The various items of information that have been accumulated will be described
briefly. Each description will then be followed by a short discussion,
indicating the manner in which this item is related to the point that
is being demonstrated: the validity of the new conclusions with respect
to the place of the clusters in the evolutionary sequence.
Observation: The globular cluster structure is stable.
Comment: The explanation of the hitherto inexplicable structure
of the clusters has already been discussed, but it should be included
in the present review of the evidence contributed by the observations.
The fact that the explanation of the cluster structure is provided
by the existence of the same hitherto unrecognized factor that accounts
for the recession of the distant galaxies is particularly significant.
Observation: The proportion of heavy elements in the stars
of the globular clusters is considerably lower than in the stars and
interstellar material in the solar neighborhood.
Comment: Like item number 1, this fact, already discussed,
is being included in the list so that it will appear in the summary
of the evidence.
Observation: Some globular clusters contain appreciable numbers
of hot stars.

- - -

• Work instructions:
• 1. Please copy the extract on globular clusters from "Observation: The globular" up to and including "of the evidence.", switching "heavy elements" to "metals".
• 2. In the extract on globular clusters, what provides the explanation of the cluster structure?

(Stored records)
- - -

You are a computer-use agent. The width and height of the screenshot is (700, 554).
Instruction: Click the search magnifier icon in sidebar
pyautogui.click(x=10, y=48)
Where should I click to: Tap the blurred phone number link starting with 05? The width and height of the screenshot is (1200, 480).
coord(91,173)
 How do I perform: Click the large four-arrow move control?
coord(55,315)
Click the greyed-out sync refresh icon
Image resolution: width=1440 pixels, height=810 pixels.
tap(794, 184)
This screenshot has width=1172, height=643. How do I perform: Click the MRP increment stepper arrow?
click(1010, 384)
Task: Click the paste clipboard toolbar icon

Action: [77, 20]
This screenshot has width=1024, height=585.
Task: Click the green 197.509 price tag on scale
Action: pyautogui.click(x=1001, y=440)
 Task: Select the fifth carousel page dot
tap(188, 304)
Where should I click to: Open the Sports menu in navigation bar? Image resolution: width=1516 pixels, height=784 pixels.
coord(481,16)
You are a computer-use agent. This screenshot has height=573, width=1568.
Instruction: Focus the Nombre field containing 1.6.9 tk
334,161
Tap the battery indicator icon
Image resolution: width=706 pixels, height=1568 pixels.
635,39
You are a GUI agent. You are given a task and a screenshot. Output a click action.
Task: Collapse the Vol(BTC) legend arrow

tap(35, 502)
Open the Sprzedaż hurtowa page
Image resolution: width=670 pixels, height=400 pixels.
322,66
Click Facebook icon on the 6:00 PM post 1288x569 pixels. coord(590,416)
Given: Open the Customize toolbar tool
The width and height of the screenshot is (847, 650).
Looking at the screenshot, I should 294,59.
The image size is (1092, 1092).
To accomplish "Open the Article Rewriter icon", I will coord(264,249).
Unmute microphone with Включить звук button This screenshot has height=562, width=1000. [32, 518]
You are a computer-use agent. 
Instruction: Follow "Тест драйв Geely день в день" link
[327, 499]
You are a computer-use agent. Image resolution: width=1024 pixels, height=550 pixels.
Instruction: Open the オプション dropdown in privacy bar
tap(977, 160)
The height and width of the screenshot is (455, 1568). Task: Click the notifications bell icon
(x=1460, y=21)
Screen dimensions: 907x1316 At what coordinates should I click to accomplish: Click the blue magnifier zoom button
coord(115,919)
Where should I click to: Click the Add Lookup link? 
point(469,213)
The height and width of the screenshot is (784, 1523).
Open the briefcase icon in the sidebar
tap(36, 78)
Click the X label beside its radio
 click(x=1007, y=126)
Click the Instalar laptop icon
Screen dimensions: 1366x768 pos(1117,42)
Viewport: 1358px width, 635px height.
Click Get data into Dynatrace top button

- - -

• Outputs in order:
• 1.
Observation: The globular cluster structure is stable.
Comment: The explanation of the hitherto inexplicable structure
of the clusters has already been discussed, but it should be included
in the present review of the evidence contributed by the observations.
The fact that the explanation of the cluster structure is provided
by the existence of the same hitherto unrecognized factor that accounts
for the recession of the distant galaxies is particularly significant.
Observation: The proportion of metals in the stars
of the globular clusters is considerably lower than in the stars and
interstellar material in the solar neighborhood.
Comment: Like item number 1, this fact, already discussed,
is being included in the list so that it will appear in the summary
of the evidence.

• 2. The existence of the same hitherto unrecognized factor that accounts for the recession of the distant galaxies.